Марья Ивановна мучилась вдвойне, и за мужа, и за Настеньку. Она давно уже угадала ее незамысловатую тайну.
Узнал Сеня и про Кузовина, и это утешило его. Значит, не так уж страшен донос Бранта.
Но о своих надеждах он не сказал ничего.
— Придет время, теперь уже не за горами. Все узнают. Спасу, хоть бы погибнуть из-за того пришлось…
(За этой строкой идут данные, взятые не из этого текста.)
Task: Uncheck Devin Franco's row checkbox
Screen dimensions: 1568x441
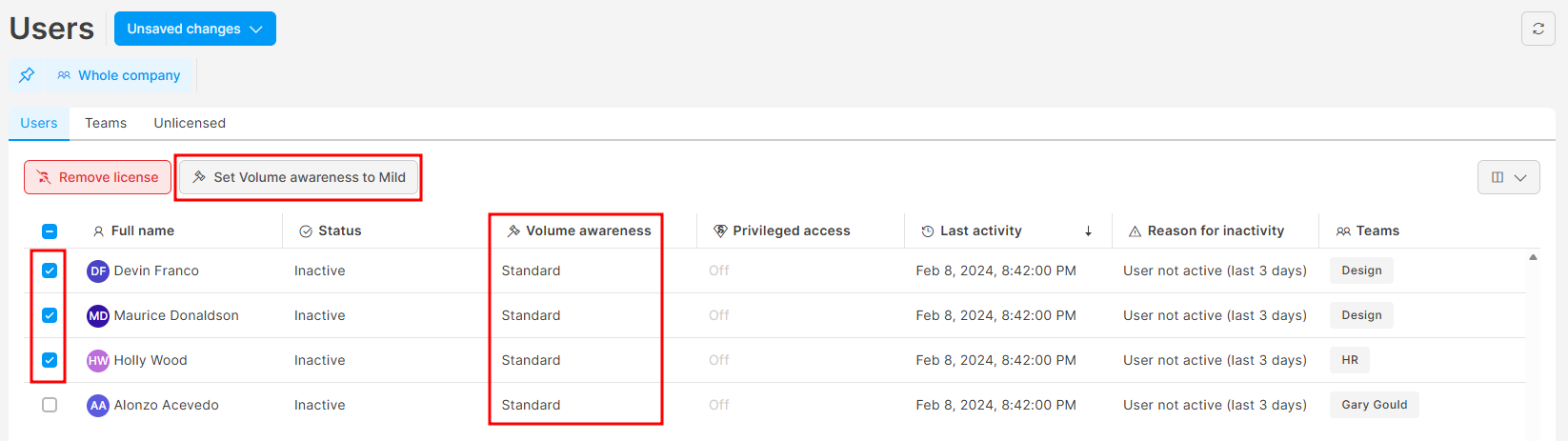Action: (50, 271)
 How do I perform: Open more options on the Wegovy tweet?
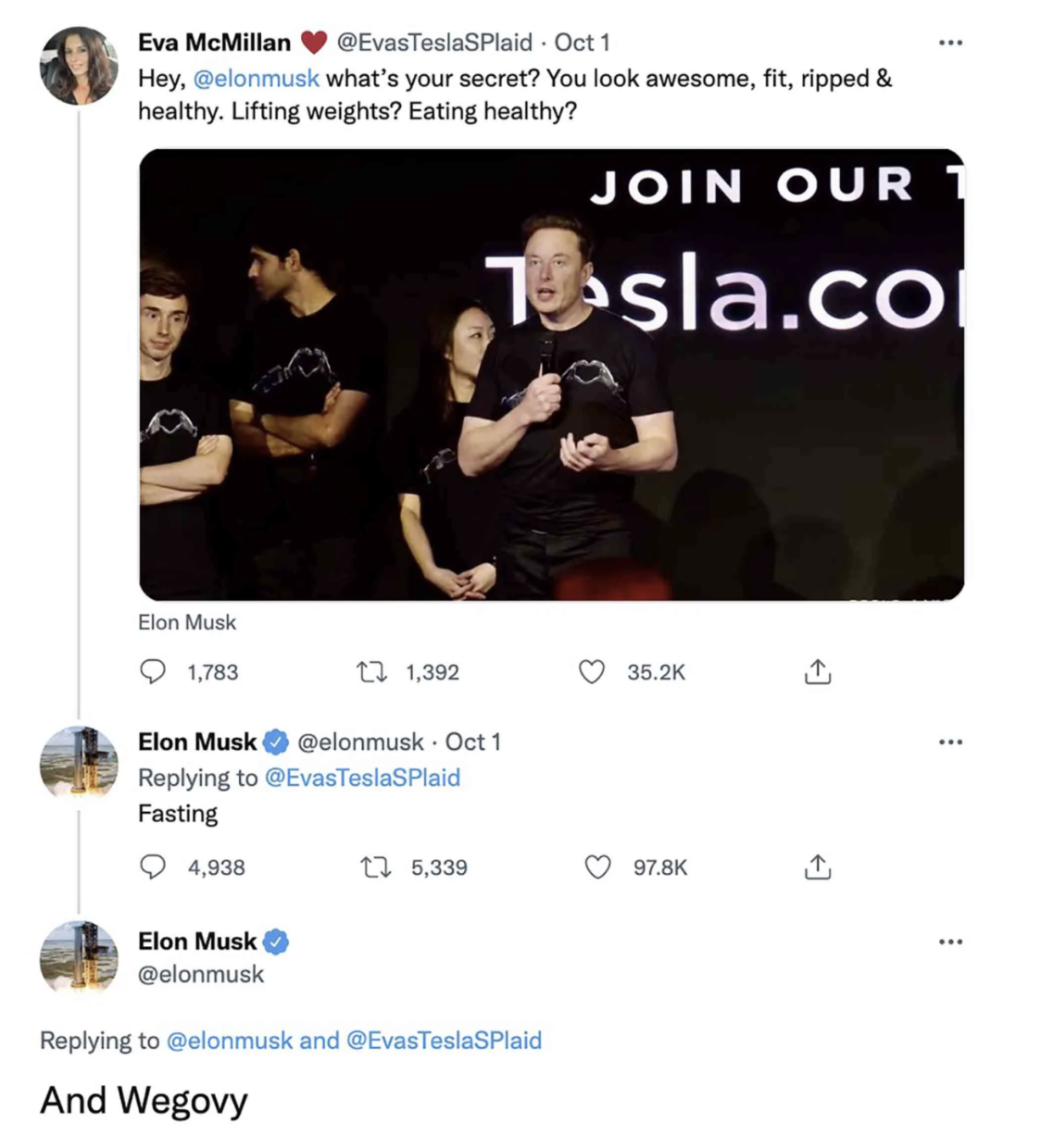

Тяжелым кошмаром, диким сном казалось Артемию Никитичу все, что произошло с ним. Он потерял сознание, когда схватили его грубые руки холопов и кинули в закрытый возок. Человек древнего рода, богатый помещик, с честью и почетом служивший при великом императоре, окруженный всеобщим уважением в своей губернии, вдруг подвергся наглым оскорблениям немецкого выходца низкого происхождения, не признанного дворянином даже на своей родине.
Когда тяжелые ворота Тайной канцелярии захлопнулись с визгом своих железных ржавых петель за привезшим его возком, он едва пришел в себя, плохо осознавая окружающее. Темными, сырыми коридорами его провели до каменного мешка, которому, быть может, суждено было стать его могилою.
Его втолкнули в низкую дверь, заперли ее, и он остался один. Насколько он мог сообразить, он находился в подвале.
Пол был сырой и липкий, стены мокрые, маленькое, продолговатое окошечко, заделанное решеткой, едва возвышающееся над уровнем земли, тускло пропускало сквозь себя дневной свет. В этом сумеречном свете Кочкарев увидел грязный тюфяк на полу и около него железную табуретку. Это было все.
Стоять на полу в легких башмаках было сыро и холодно. Артемий Никитич сел с ногами на тюфяк. Все тело его ломило, в голове шумело, он никак не мог собраться с мыслями.
Глухая тишина царила вокруг, только в камере что-то жило, шевелилось, шуршало…
Мыши, гады, — Кочкарев не знал…
«Погиб, — думал он, — кто знает, что творится за этими стенами».
Он постучал кулаком в стену. Никакого отзвука, словно он ударял в скалу.
«Что-то теперь дома, — думал он. — Ждут, наверное, меня, надеются, гадают».
Тяжелый стон вырвался из его груди. Он упал ничком на грязный тюфяк.
И потянулись часы, томительные, мучительные, похожие друг на друга, как близнецы древнего мифа: Сон и Смерть.
Тусклый свет в оконце постепенно гас, и наступила тьма. Кочкареву было все равно. Тьма в его душе царила уже давно.
Хотя у него и были часы, но он ни разу не полюбопытствовал взглянуть на них. Не все ли равно?
Открылась дверь, кто-то вошел, поставил около него кружку с водой, прикрытую ломтем хлеба, и ушел.
Кочкарев даже не поднял головы.
Смутные и ленивые мысли бродили в ней. Переход от известных удобств жизни, от всеобщего уважения к этой смрадной и сырой камере с кружкой воды и куском заплесневевшего хлеба был так быстр и неожидан, что мысли Артемия Никитича разбежались, как облачко при налетевшем урагане.